(Stored data entries)
--- START ---
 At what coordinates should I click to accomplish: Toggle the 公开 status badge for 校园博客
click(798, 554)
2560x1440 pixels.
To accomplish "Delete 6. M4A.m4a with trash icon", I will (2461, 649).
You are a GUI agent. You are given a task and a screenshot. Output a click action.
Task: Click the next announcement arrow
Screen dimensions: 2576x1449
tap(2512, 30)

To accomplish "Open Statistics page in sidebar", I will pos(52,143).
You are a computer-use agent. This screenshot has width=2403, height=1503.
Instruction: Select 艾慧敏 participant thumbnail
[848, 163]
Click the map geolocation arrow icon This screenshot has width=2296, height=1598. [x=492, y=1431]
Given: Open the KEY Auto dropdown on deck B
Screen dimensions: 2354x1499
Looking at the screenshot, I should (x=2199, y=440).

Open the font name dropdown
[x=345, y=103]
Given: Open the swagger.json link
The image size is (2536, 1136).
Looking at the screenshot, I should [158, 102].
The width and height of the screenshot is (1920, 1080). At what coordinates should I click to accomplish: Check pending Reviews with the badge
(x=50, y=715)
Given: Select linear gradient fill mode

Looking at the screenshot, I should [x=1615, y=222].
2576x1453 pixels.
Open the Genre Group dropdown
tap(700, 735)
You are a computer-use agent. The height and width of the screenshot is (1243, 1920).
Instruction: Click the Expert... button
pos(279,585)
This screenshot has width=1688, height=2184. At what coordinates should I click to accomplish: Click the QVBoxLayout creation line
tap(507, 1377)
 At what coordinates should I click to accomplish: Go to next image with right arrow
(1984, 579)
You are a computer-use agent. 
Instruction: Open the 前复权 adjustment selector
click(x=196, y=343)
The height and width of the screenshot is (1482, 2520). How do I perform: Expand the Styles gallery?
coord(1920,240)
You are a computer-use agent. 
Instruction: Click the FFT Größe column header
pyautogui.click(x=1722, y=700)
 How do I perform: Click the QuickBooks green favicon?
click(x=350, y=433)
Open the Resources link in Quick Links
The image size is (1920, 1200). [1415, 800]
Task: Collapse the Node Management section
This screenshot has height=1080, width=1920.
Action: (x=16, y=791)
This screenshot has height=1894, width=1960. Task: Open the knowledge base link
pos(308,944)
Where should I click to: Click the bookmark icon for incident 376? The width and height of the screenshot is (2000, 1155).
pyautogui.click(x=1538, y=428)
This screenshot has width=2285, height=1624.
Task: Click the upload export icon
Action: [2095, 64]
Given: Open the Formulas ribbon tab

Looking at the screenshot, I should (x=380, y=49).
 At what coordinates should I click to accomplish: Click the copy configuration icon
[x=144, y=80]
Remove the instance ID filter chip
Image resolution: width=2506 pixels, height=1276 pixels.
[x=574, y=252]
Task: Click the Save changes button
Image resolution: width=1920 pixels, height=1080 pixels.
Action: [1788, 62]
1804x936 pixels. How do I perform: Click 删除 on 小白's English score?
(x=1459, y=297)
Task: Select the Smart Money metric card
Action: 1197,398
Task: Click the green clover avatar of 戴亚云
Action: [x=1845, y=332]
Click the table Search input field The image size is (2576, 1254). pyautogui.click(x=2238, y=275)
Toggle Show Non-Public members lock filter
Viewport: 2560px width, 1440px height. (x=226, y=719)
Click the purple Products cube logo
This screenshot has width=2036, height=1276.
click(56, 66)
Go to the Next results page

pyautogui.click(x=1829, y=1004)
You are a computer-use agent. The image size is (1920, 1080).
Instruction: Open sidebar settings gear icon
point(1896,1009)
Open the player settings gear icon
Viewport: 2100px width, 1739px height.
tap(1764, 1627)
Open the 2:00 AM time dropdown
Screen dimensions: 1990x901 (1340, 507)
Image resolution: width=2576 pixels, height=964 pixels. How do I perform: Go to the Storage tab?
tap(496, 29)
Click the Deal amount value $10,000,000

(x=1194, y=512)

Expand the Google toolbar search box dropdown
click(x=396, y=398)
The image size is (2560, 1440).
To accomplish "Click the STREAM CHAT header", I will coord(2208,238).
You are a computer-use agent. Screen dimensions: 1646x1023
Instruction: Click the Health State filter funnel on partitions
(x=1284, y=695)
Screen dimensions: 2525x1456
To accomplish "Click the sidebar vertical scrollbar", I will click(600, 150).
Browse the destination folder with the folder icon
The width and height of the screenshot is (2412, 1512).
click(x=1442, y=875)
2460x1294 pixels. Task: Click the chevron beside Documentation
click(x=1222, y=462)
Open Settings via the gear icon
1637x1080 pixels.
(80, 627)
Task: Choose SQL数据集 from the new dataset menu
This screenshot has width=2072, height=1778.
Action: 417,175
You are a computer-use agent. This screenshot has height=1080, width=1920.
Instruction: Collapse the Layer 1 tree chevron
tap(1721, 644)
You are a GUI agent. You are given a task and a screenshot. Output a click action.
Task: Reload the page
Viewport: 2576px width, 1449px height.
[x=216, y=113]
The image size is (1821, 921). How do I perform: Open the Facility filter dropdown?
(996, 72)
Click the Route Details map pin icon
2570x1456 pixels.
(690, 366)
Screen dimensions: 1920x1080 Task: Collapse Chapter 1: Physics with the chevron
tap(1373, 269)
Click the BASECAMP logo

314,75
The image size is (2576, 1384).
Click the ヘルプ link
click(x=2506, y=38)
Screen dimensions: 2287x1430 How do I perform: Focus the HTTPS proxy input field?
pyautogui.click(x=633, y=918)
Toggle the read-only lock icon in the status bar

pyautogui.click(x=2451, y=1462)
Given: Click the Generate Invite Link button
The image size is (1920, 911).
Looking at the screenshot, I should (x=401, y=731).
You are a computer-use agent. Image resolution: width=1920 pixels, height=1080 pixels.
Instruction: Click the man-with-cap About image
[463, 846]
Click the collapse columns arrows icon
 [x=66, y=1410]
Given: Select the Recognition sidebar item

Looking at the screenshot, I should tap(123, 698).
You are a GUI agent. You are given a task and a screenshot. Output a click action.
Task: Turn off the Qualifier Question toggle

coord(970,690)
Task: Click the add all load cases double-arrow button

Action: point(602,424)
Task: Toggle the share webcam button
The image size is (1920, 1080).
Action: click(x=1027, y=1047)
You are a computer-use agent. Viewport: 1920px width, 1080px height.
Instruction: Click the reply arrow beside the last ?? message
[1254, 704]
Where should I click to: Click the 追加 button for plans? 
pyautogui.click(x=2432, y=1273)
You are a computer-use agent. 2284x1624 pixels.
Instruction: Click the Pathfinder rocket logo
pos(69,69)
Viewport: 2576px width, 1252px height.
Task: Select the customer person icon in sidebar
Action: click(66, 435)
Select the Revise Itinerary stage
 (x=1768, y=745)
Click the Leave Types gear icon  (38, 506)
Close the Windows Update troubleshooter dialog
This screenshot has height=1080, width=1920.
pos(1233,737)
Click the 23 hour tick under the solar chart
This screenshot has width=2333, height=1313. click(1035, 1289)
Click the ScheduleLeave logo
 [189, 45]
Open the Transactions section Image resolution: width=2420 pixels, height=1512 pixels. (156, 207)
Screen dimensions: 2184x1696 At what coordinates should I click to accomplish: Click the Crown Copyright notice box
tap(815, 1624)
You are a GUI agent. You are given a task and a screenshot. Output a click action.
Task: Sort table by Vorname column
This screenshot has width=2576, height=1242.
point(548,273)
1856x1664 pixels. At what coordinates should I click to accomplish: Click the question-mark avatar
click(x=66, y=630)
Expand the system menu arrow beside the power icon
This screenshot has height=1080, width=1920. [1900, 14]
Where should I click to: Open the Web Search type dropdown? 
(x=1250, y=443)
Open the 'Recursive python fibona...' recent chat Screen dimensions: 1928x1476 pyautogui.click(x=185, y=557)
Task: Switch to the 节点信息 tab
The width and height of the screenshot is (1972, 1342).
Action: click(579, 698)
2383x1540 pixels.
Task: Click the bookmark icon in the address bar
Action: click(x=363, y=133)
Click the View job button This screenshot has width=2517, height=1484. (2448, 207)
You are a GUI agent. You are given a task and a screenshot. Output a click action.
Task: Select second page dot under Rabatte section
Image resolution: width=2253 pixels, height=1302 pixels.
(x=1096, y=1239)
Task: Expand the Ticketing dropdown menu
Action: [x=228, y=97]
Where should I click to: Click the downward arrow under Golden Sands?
--- END ---
### Work task
Your answer must be one number: the count of lines in the entries that contain the string "will".

### Response for this exercise
4